Financial Crisis of 2008


The 2008 financial crisis is the worst economic catastrophe since the Great Depression of 1929. It happened notwithstanding Federal Reserve and Treasury Department goes through great lengths to prevent it.


It led to the Great Recession. That's when the cover prices fell 31.8 percent, more than the price plummet throughout the Depression. Two years afterward the slump ended, unemployment was still above 9 percent. That's not as well as disheartened workforces who had given up observing for work. 
The first sign that the economy was in distress happened in 2006. That's when covering prices began to fall. At first, realtors celebrated. They thought the excited housing market would reappearance to a more justifiable level.

Realtors didn't comprehend there were too many homeowners with dubious credit. Banks had permissible people to take out loans for 100 percent or more of the value of their new homes. Many liable the Community Reinvestment Act. It broke banks to make investments in subprime areas, but that wasn't the fundamental cause. 
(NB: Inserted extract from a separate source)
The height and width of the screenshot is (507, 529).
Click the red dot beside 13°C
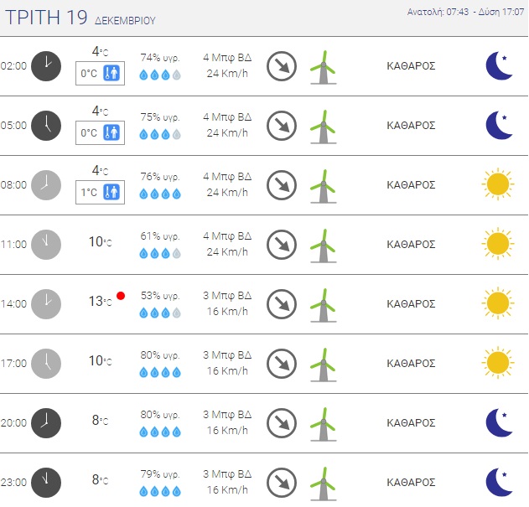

The Gramm-Rudman Act was the real villain. It permitted banks to occupy in trading lucrative derivatives that they sold to investors. These mortgage-backed reservations needed home loans as guarantee. The offshoots fashioned a voracious demand for more and more mortgages. 

Hedge funds and other financial institutions around the world owned the mortgage-backed securities. The securities were also in mutual funds, corporate assets, and pension funds. The banks had chopped up the original mortgages and resold them in tranches. That made the derivatives impossible to price.

Why did stodgy pension funds buy such risky assets? They thought an insurance product called credit default swaps protected them. A traditional assurance company known as the American International Group sold these swaps. When the derivatives lost value, AIG didn't have enough cash flow to honour all the swaps.

The first signs of the financial crisis appeared in 2007. Banks panicked when they grasped, they would have to absorb the losses. They stopped offering to each other. They didn't want other banks giving them worthless mortgages as guarantee. No one wanted to get stuck holding the bag.  As a result, interbank borrowing costs, called Libor, rose. This mistrust within the banking community was the primary cause of the 2008 financial crisis. 

The Federal Reserve began pumping liquidity into the banking system via the Term Auction Facility. But that wasn't sufficient.

How It Could Happen Again
Many legislators blame Fannie and Freddie for the entire crisis. To them, the answer is to close or privatize the two agencies. But if they were shut down, the housing market would collapse. They guarantee 90 percent of all mortgages. Furthermore, securitization, or the bundling and reselling of loans, has spread to more than just housing. 

The government must step in to regulate. Congress approved the Dodd-Frank Wall Street Reform Act to prevent banks from taking on too much risk. It allows the Fed to decrease bank size for those that become too big to fail. 

But it left many of the procedures up to federal regulators to sort out the details. Meanwhile, banks keep getting bigger and are pushing to get rid of even this regulation. The financial crisis of 2008 proved that banks could not regulate themselves. Without government oversight like Dodd-Frank, they could create another global crisis.